Darf man sich nicht darüber freuen, dass Schluss war mit Todesschüssen, mit Umweltverschmutzung, Stasi-Überwachung, Unfreiheit und Indoktrination? Warum wurde das alles so gut wie nie erwähnt?
Ich fand dann doch noch eine Veranstaltung, in der an das, was vor 30 Jahren zu Ende ging, erinnert wurde: Im Potsdam-Museum wurden übers Jahr zu verschiedenen Themen der Friedlichen Revolution mit Bezug zu Potsdam Zeitzeugengespräche geführt.
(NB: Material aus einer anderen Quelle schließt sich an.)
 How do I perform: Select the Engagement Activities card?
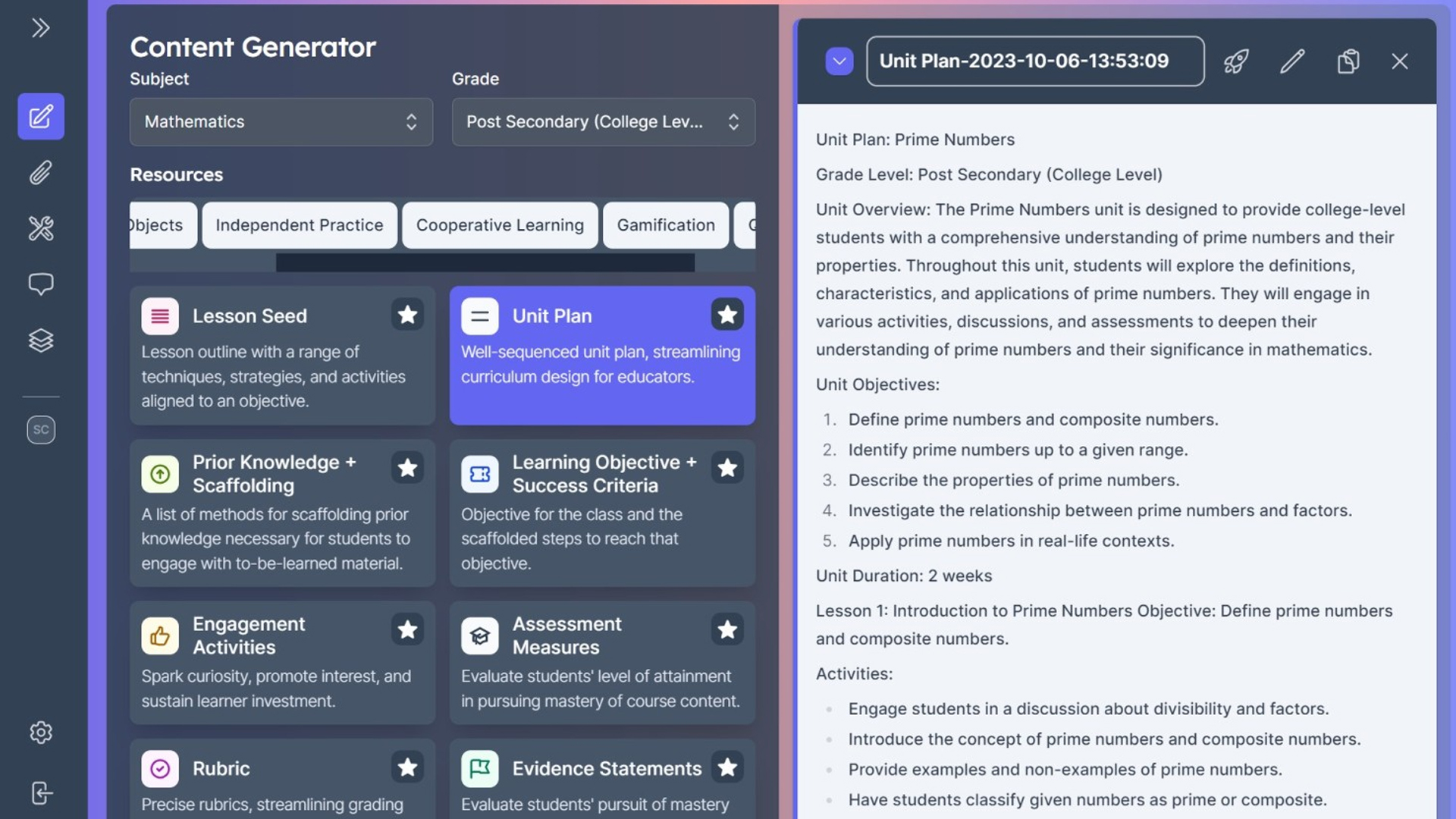282,662
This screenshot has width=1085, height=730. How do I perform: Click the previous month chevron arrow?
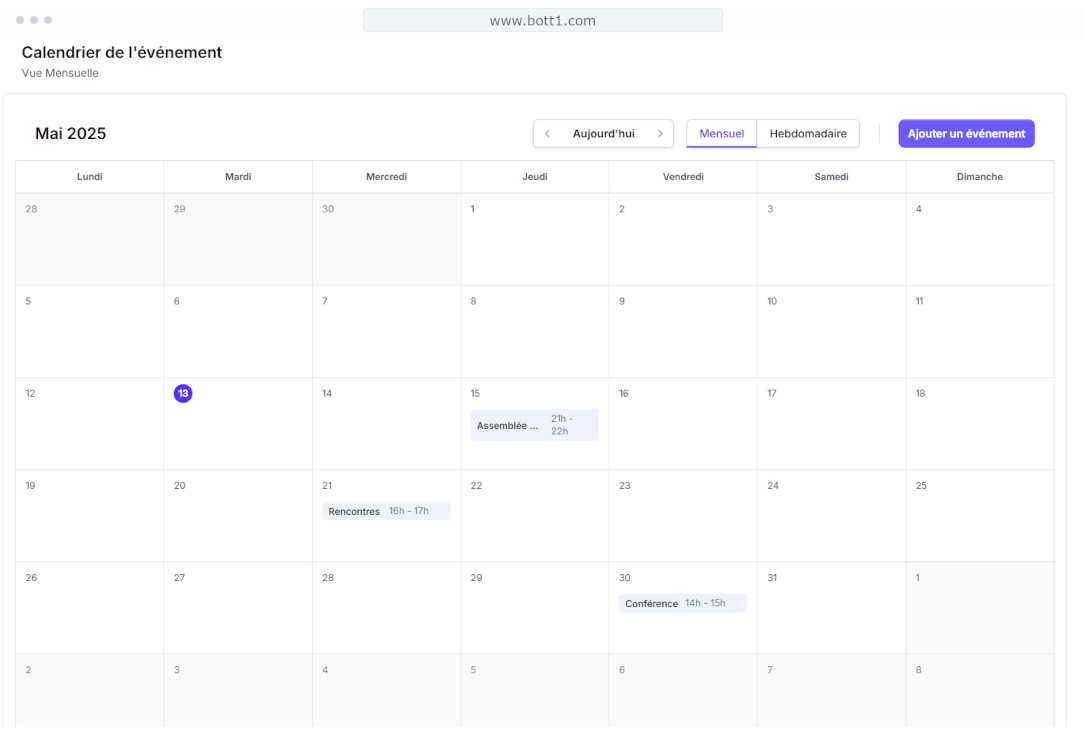click(x=547, y=133)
So zuletzt über die Demonstration am 4.11.89 (die in Potsdam, nicht die in Berlin!) und die Öffnung der Glienicker Brücke am 10.11.89. (Die Gedenkfeier an diesem Ort litt, wie schon vor fünf Jahren, an nicht unerheblichen organisatorischen Mängeln.)
Moderiert von Susanne K. Fienhold Sheen die auch Zeitzeugin ist, berichteten die Zeitzeugen Hartmut Mechtel und Bernd Blumrich.
Vom Fotografen Blumrich stammt das Buch Linienuntreue, in dem er seine Fotos von der Revolution in Potsdam, Kleinmachnow und Teltow zeigt.
Ich will hier nur ein paar Streiflichter von diesem Abend erzählen.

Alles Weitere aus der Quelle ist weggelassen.